Input data Block Start

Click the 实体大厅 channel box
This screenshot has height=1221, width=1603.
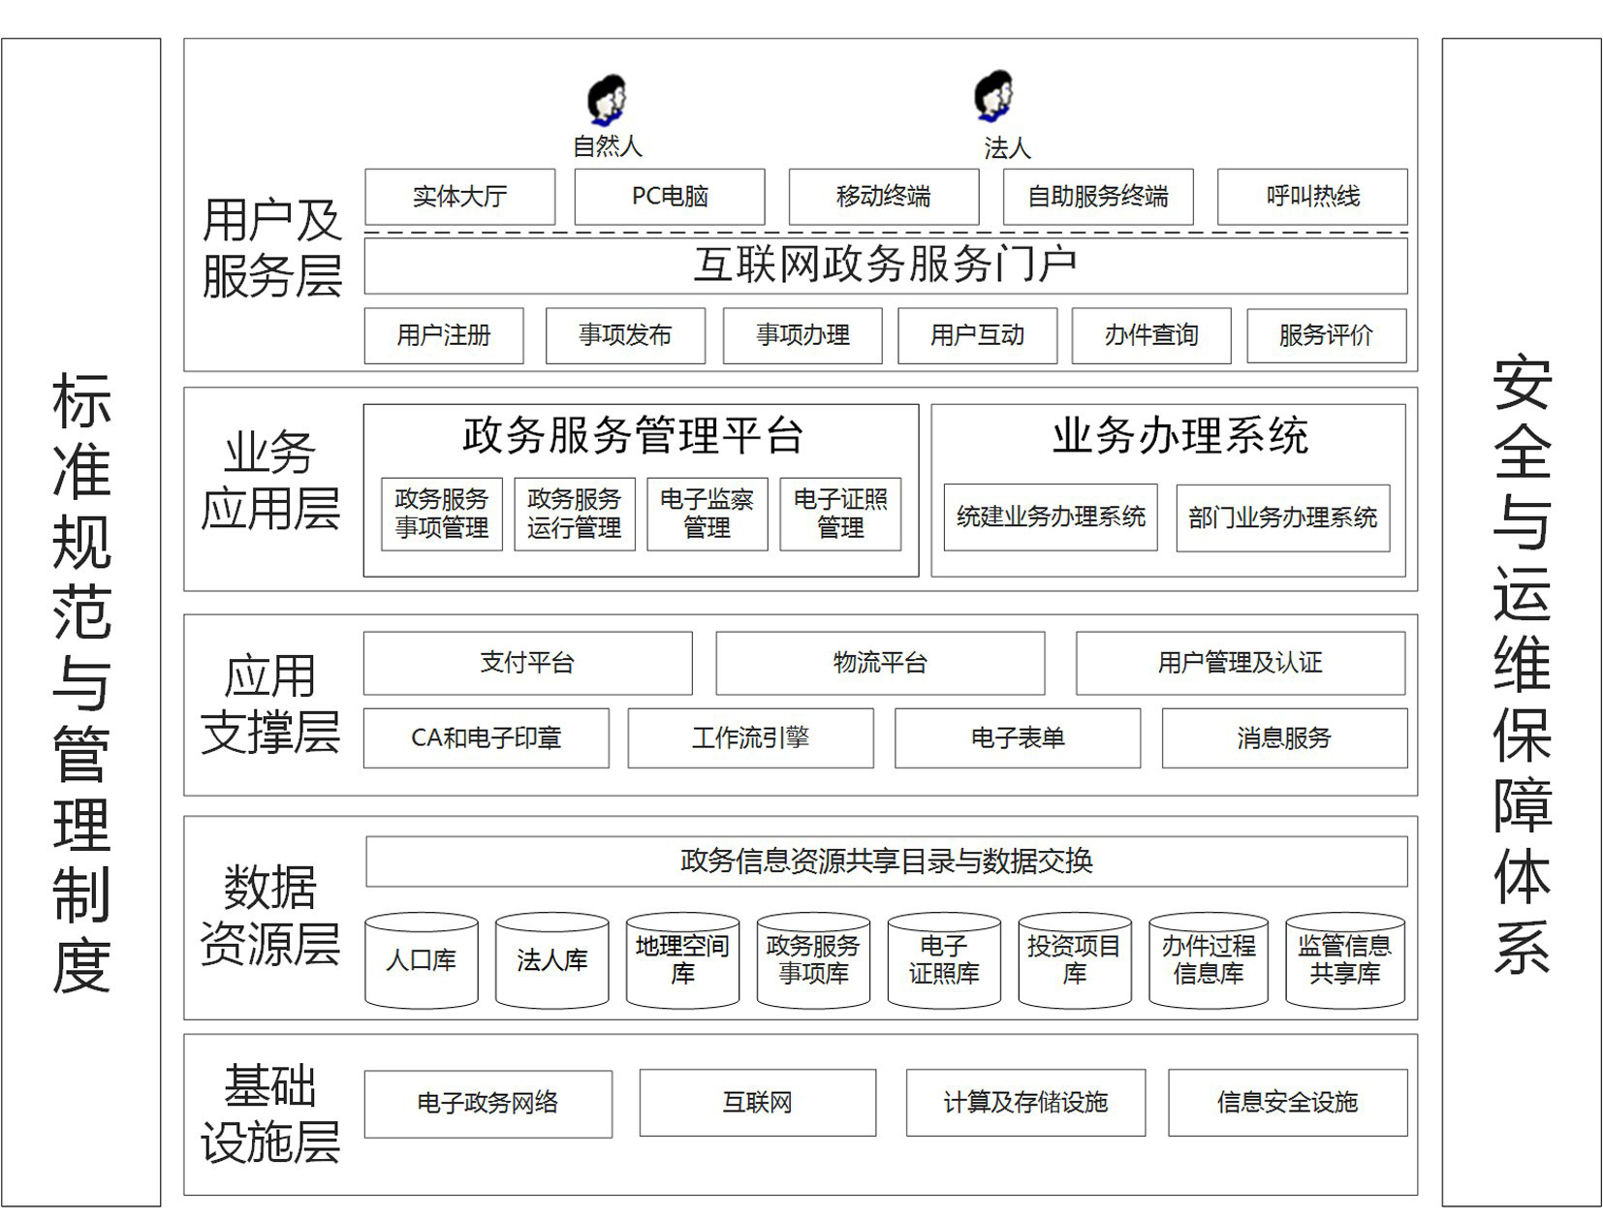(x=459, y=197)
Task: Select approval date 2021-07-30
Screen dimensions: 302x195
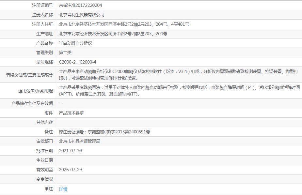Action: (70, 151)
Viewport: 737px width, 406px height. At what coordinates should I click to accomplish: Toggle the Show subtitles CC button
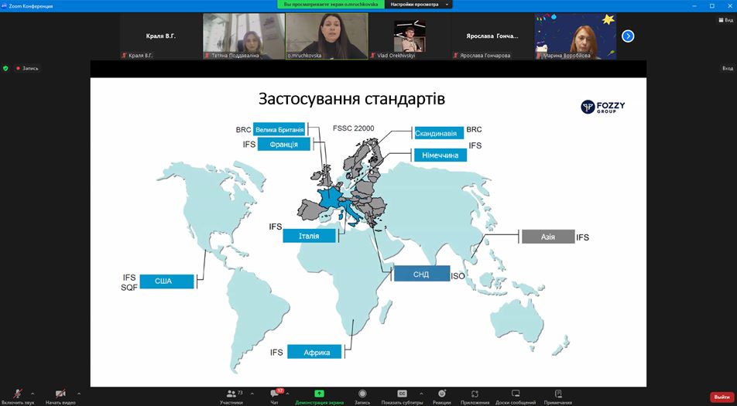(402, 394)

Input data Block End
Input data Block Start

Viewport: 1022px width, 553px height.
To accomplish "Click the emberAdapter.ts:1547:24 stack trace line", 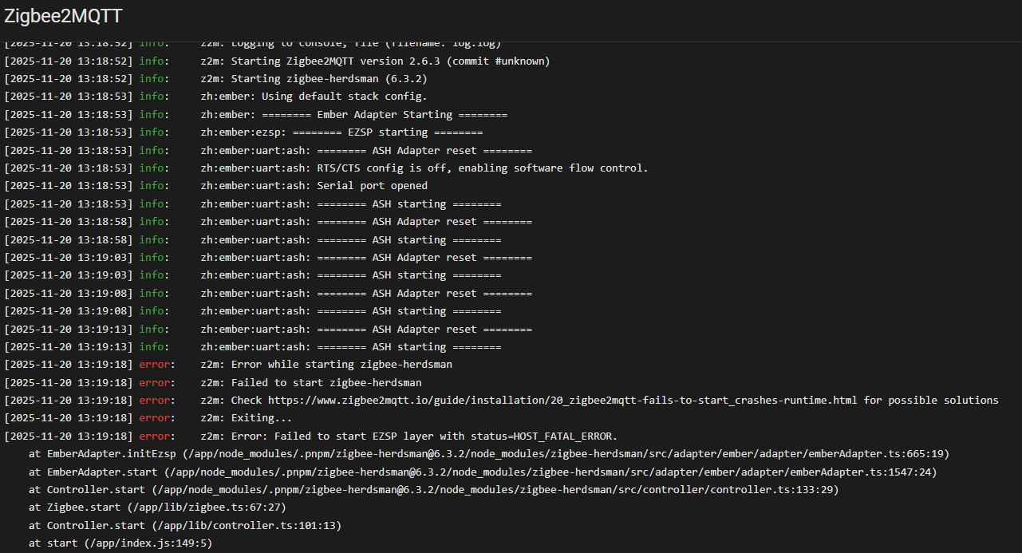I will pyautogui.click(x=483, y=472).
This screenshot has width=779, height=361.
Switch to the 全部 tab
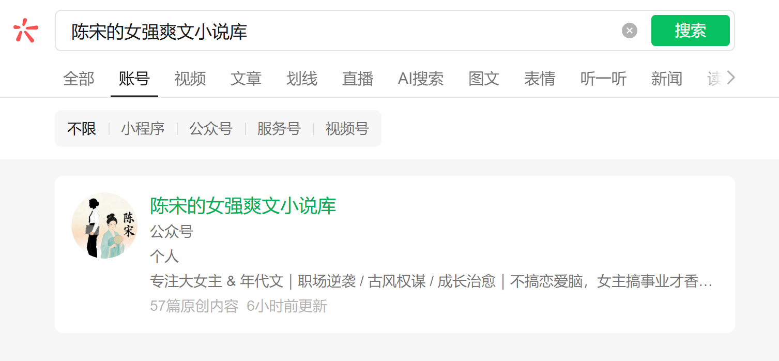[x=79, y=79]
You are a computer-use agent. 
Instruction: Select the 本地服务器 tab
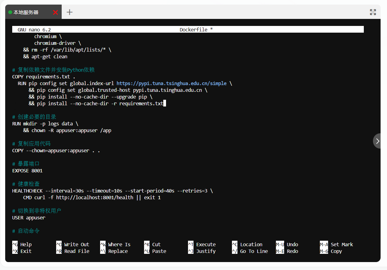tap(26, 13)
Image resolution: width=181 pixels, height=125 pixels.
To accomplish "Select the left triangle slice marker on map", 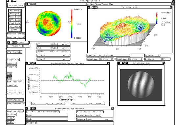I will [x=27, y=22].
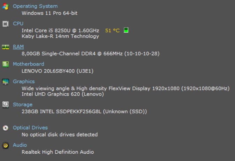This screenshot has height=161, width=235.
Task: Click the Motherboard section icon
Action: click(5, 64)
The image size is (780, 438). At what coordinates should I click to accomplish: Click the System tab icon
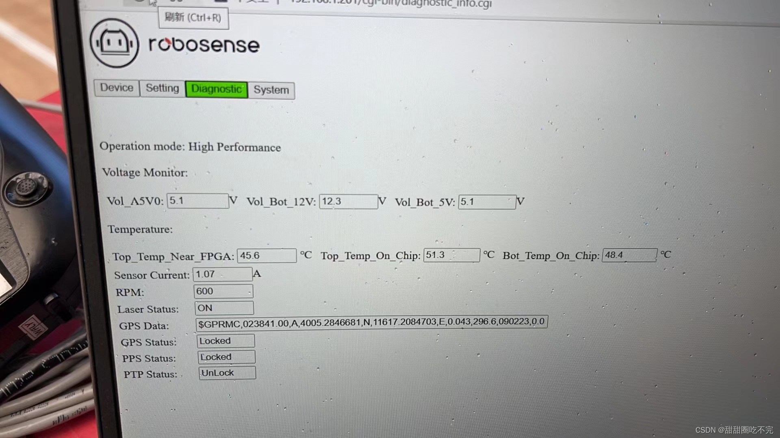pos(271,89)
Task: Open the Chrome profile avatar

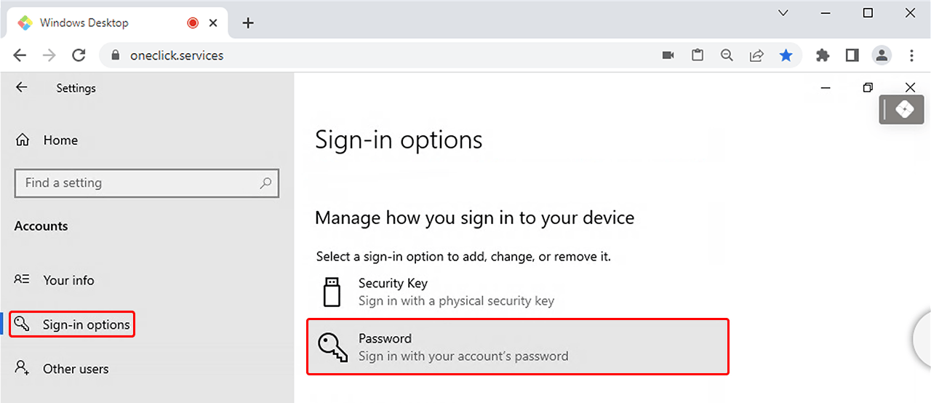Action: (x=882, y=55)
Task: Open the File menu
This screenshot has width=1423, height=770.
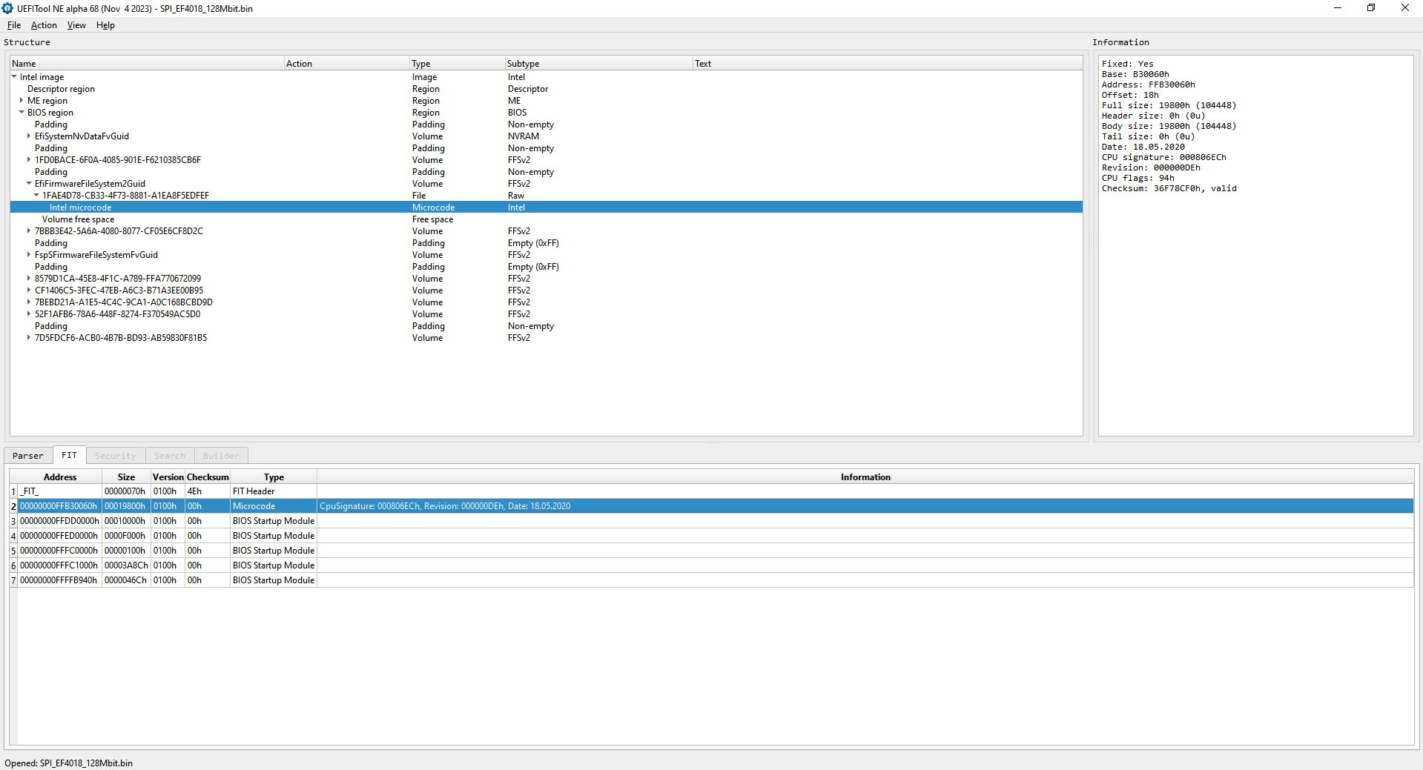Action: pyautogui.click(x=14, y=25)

Input data Block End
Input data Block Start

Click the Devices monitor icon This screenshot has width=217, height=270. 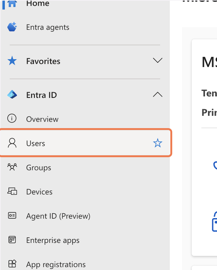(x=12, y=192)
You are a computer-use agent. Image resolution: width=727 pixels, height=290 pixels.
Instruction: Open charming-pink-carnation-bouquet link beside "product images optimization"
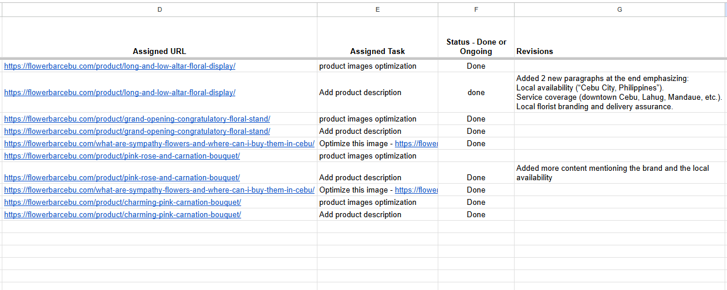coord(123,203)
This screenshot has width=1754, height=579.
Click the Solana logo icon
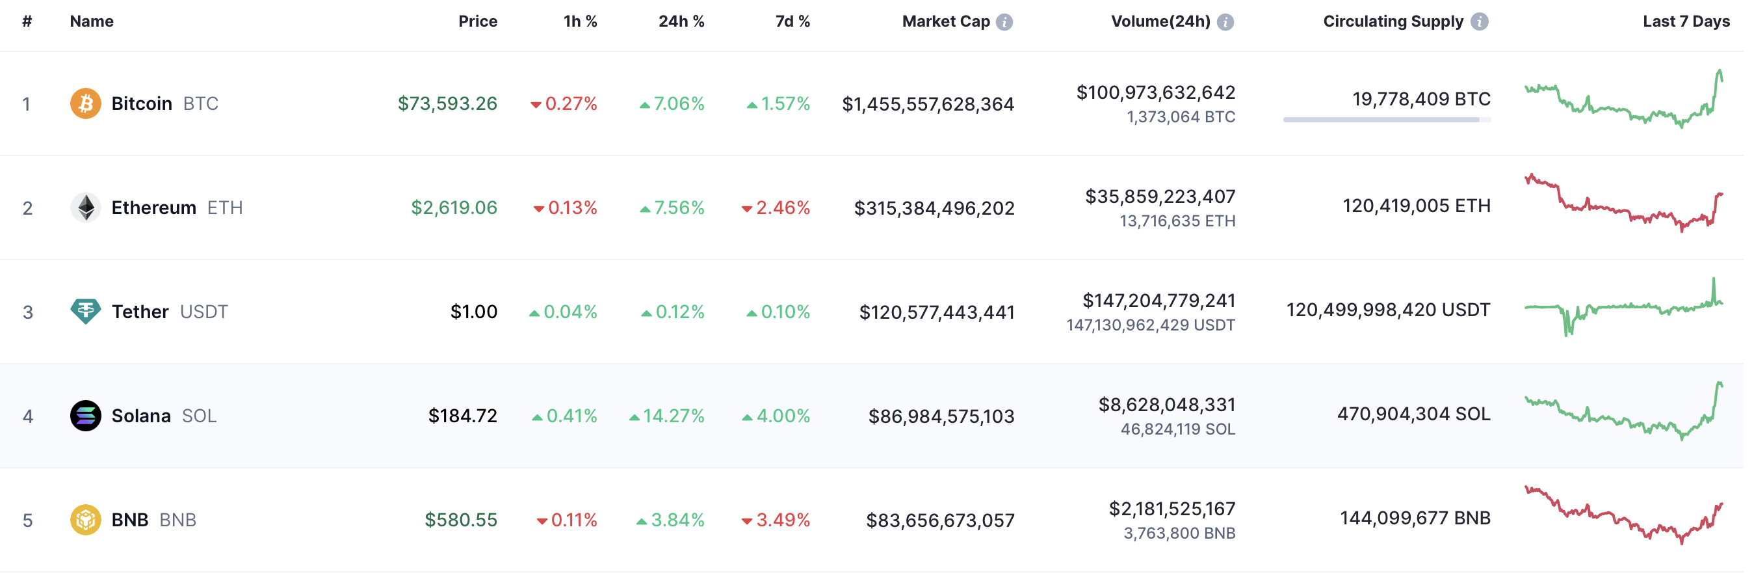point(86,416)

Input data Block End

**Work item**
Where the material contains a line with "pixels", return that line.

**Answer space**
Image resolution: width=181 pixels, height=125 pixels.
You are a computer-use agent. Image resolution: width=727 pixels, height=290 pixels.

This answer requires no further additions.